What happens if you drive the EQXX like a normal car? It’s pretty efficient, too. For about half of the course I drove it carefully and leisurely, just like I’d drive my own Mercedes, a diesel-powered 1979 300D with a four-speed stick. Neither were designed to be raced, but I wasn’t trying to hypermile my way to a Guinness record, either. Flache and I examined the data the EQXX compiled during my time behind the wheel and it showed an average consumption of 8.86 kilowatt-hours per 100 kilometers (about 62 miles). To provide much-needed context, Flache and his co-drivers averaged 8.7 on the trip to Cassis and 8.3 on the way to Silverstone. Here’s where the engineering might that went into the EQXX really shines: Without really trying, I came close to the average efficiency achieved by the folks who designed this car.

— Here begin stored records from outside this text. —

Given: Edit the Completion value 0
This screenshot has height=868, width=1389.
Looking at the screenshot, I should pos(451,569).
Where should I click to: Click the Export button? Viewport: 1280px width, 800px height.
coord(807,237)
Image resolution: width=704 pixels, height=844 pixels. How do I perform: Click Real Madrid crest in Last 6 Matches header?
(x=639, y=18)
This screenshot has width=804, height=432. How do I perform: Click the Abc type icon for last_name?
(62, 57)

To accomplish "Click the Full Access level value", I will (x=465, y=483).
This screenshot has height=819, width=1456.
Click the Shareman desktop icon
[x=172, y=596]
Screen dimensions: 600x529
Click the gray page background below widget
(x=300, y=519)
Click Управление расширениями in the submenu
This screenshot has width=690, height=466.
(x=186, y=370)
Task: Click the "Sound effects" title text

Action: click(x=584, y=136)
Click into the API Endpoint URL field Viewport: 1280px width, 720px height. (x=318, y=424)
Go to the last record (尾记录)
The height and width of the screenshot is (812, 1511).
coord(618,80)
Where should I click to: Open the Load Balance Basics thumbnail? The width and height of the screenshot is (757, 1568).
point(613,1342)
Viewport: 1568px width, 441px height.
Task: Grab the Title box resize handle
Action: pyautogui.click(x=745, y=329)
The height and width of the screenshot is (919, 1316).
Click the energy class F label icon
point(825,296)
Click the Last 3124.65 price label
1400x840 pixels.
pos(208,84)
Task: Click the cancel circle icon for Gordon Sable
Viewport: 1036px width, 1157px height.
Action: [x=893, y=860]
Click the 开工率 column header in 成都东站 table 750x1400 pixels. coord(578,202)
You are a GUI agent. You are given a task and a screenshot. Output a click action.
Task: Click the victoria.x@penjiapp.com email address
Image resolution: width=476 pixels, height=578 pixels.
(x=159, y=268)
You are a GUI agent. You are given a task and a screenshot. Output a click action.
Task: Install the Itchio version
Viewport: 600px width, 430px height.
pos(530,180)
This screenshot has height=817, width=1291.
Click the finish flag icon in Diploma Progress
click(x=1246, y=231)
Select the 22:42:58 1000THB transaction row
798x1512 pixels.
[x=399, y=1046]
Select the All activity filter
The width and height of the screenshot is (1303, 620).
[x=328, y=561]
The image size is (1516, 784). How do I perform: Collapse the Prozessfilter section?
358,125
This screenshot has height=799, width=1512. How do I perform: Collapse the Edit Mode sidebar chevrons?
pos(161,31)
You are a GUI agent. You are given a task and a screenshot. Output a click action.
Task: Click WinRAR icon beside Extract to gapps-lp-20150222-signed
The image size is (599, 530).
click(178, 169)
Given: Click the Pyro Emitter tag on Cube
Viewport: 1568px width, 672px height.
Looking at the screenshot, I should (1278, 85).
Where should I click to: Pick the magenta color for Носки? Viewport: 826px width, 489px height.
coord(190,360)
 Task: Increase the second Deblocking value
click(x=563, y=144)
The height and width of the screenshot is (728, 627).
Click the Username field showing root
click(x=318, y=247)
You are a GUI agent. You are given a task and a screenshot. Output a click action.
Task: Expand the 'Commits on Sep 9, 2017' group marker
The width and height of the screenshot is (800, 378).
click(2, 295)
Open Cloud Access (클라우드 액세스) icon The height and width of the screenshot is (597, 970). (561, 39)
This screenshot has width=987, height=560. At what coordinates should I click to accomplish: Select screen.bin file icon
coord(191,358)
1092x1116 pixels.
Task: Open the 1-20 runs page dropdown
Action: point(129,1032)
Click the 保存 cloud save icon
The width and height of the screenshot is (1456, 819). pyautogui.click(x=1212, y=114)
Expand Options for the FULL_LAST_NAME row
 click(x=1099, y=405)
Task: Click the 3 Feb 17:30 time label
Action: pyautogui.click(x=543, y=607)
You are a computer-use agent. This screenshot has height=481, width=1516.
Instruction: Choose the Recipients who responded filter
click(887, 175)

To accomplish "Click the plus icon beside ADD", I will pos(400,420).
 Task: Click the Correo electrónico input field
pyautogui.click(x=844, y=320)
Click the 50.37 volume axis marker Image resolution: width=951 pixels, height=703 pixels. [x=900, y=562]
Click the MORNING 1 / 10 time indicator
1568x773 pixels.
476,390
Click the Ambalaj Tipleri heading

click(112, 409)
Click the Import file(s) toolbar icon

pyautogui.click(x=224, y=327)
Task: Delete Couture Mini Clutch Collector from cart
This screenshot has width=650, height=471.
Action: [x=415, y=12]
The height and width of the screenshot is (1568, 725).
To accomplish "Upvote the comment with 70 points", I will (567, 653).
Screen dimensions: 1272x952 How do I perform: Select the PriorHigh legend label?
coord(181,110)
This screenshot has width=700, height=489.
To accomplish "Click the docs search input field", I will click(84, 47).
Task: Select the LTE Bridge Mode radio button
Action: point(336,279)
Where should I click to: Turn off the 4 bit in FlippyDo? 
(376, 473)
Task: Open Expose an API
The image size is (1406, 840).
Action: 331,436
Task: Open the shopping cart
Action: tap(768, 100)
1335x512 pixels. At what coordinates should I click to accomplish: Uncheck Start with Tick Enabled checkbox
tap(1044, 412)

“We’re not going to crank these out by the thousands tomorrow. This is not what we set out to do,” Sievers said. What this means, then, is that the EQXX is headed to the pantheon of automotive history. It may resurface at an auto show or in the Mercedes museum, but it’s not going to see the light that awaits at the end of a production line. The lessons learned during the project will permeate a new generation of EVs that will be underpinned by an architecture called MMA internally. We’ll see it in 2024, and a new, “entry luxury” addition to the carmaker’s range will get the honor of inaugurating it.

In the meantime, Sievers hopes that the EQXX’s influence will resonate outside of Stuttgart.

“If any of our competitors start thinking this way, too, and start beating us, I think that will be perfect,” he said. “We would love that. This is the kind of arms race that you want to be in.”

There is a catch, however.

“It’s never going to be easy to beat this in terms of aerodynamics,” Sievers said. “The physics are not going to change.”